═════ Record list

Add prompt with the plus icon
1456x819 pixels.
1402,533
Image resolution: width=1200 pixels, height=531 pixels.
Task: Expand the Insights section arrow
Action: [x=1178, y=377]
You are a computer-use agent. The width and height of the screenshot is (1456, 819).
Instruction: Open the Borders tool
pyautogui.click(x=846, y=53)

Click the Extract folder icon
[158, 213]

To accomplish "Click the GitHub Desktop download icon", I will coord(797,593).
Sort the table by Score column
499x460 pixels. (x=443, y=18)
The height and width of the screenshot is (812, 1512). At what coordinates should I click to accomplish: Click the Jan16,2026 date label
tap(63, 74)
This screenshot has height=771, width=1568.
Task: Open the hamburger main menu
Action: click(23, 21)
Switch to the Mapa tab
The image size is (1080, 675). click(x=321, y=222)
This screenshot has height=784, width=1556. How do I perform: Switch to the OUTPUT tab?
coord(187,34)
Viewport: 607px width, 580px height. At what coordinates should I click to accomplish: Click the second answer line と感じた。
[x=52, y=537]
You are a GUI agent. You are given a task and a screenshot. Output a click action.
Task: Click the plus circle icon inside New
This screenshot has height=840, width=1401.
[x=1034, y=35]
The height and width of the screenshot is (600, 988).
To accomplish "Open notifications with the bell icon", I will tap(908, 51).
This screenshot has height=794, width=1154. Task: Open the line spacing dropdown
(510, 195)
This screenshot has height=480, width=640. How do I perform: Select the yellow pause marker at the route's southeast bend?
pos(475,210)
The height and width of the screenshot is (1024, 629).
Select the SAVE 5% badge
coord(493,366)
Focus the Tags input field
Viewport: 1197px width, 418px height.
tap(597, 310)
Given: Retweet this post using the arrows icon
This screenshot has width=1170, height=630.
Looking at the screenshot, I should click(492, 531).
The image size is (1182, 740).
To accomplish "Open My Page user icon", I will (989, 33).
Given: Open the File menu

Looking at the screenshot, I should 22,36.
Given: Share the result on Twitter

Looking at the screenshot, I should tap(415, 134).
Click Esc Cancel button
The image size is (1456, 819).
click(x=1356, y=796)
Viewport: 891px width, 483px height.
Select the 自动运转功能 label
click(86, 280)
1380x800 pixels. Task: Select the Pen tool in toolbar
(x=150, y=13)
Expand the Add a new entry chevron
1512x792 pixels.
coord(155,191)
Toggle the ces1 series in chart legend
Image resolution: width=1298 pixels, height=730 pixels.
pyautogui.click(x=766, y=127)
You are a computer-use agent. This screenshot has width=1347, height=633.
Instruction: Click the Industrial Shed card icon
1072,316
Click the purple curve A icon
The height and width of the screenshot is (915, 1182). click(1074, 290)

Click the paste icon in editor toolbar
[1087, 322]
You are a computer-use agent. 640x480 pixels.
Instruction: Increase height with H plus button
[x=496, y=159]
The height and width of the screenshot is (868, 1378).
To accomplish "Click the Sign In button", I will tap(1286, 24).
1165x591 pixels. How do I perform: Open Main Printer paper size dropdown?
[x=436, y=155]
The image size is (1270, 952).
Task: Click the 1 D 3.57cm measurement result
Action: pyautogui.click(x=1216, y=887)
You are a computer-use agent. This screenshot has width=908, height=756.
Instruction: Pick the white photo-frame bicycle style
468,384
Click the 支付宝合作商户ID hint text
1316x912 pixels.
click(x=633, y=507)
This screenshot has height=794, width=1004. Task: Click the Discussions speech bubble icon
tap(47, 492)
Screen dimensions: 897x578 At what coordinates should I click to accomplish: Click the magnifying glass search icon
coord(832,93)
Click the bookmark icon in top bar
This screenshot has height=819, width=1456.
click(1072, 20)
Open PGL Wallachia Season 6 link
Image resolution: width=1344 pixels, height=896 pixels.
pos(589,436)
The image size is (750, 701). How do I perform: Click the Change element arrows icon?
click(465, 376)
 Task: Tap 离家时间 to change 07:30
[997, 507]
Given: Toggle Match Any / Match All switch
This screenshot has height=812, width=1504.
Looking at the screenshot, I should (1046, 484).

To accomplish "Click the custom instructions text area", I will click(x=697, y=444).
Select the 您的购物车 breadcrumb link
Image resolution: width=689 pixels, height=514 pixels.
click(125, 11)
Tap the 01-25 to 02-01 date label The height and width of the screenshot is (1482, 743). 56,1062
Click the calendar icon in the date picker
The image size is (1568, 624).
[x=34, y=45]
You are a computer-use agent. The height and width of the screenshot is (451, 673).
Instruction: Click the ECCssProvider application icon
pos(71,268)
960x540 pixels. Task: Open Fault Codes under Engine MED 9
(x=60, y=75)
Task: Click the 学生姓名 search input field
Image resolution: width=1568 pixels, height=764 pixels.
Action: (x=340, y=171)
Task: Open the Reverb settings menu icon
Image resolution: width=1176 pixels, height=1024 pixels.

══════════

» Stated problem
Rewrite the material above, substituting "desktop automation agent" for every occurrence of "computer-use agent" and keeping all other text unchanged.

» Output
Add prompt with the plus icon
1456x819 pixels.
1402,533
Image resolution: width=1200 pixels, height=531 pixels.
Task: Expand the Insights section arrow
Action: [x=1178, y=377]
You are a desktop automation agent. The width and height of the screenshot is (1456, 819).
Instruction: Open the Borders tool
pyautogui.click(x=846, y=53)

Click the Extract folder icon
[158, 213]

To accomplish "Click the GitHub Desktop download icon", I will coord(797,593).
Sort the table by Score column
499x460 pixels. (x=443, y=18)
The height and width of the screenshot is (812, 1512). At what coordinates should I click to accomplish: Click the Jan16,2026 date label
tap(63, 74)
This screenshot has height=771, width=1568.
Task: Open the hamburger main menu
Action: click(23, 21)
Switch to the Mapa tab
The image size is (1080, 675). click(x=321, y=222)
This screenshot has height=784, width=1556. How do I perform: Switch to the OUTPUT tab?
coord(187,34)
Viewport: 607px width, 580px height. At what coordinates should I click to accomplish: Click the second answer line と感じた。
[x=52, y=537]
You are a GUI agent. You are given a task and a screenshot. Output a click action.
Task: Click the plus circle icon inside New
This screenshot has height=840, width=1401.
[x=1034, y=35]
The height and width of the screenshot is (600, 988).
To accomplish "Open notifications with the bell icon", I will tap(908, 51).
This screenshot has height=794, width=1154. Task: Open the line spacing dropdown
(510, 195)
This screenshot has height=480, width=640. How do I perform: Select the yellow pause marker at the route's southeast bend?
pos(475,210)
The height and width of the screenshot is (1024, 629).
Select the SAVE 5% badge
coord(493,366)
Focus the Tags input field
Viewport: 1197px width, 418px height.
tap(597, 310)
Given: Retweet this post using the arrows icon
This screenshot has width=1170, height=630.
Looking at the screenshot, I should click(492, 531).
The image size is (1182, 740).
To accomplish "Open My Page user icon", I will (989, 33).
Given: Open the File menu

Looking at the screenshot, I should 22,36.
Given: Share the result on Twitter

Looking at the screenshot, I should tap(415, 134).
Click Esc Cancel button
The image size is (1456, 819).
click(x=1356, y=796)
Viewport: 891px width, 483px height.
Select the 自动运转功能 label
click(86, 280)
1380x800 pixels. Task: Select the Pen tool in toolbar
(x=150, y=13)
Expand the Add a new entry chevron
1512x792 pixels.
coord(155,191)
Toggle the ces1 series in chart legend
Image resolution: width=1298 pixels, height=730 pixels.
pyautogui.click(x=766, y=127)
You are a desktop automation agent. This screenshot has width=1347, height=633.
Instruction: Click the Industrial Shed card icon
1072,316
Click the purple curve A icon
The height and width of the screenshot is (915, 1182). click(1074, 290)

Click the paste icon in editor toolbar
[1087, 322]
You are a desktop automation agent. 640x480 pixels.
Instruction: Increase height with H plus button
[x=496, y=159]
The height and width of the screenshot is (868, 1378).
To accomplish "Click the Sign In button", I will tap(1286, 24).
1165x591 pixels. How do I perform: Open Main Printer paper size dropdown?
[x=436, y=155]
The image size is (1270, 952).
Task: Click the 1 D 3.57cm measurement result
Action: pyautogui.click(x=1216, y=887)
You are a desktop automation agent. This screenshot has width=908, height=756.
Instruction: Pick the white photo-frame bicycle style
468,384
Click the 支付宝合作商户ID hint text
1316x912 pixels.
click(x=633, y=507)
This screenshot has height=794, width=1004. Task: Click the Discussions speech bubble icon
tap(47, 492)
Screen dimensions: 897x578 At what coordinates should I click to accomplish: Click the magnifying glass search icon
coord(832,93)
Click the bookmark icon in top bar
This screenshot has height=819, width=1456.
click(1072, 20)
Open PGL Wallachia Season 6 link
Image resolution: width=1344 pixels, height=896 pixels.
pos(589,436)
The image size is (750, 701). How do I perform: Click the Change element arrows icon?
click(465, 376)
 Task: Tap 离家时间 to change 07:30
[997, 507]
Given: Toggle Match Any / Match All switch
This screenshot has height=812, width=1504.
Looking at the screenshot, I should (1046, 484).

To accomplish "Click the custom instructions text area", I will click(x=697, y=444).
Select the 您的购物车 breadcrumb link
Image resolution: width=689 pixels, height=514 pixels.
click(125, 11)
Tap the 01-25 to 02-01 date label The height and width of the screenshot is (1482, 743). 56,1062
Click the calendar icon in the date picker
The image size is (1568, 624).
[x=34, y=45]
You are a desktop automation agent. The height and width of the screenshot is (451, 673).
Instruction: Click the ECCssProvider application icon
pos(71,268)
960x540 pixels. Task: Open Fault Codes under Engine MED 9
(x=60, y=75)
Task: Click the 学生姓名 search input field
Image resolution: width=1568 pixels, height=764 pixels.
Action: (x=340, y=171)
Task: Open the Reverb settings menu icon
Image resolution: width=1176 pixels, height=1024 pixels.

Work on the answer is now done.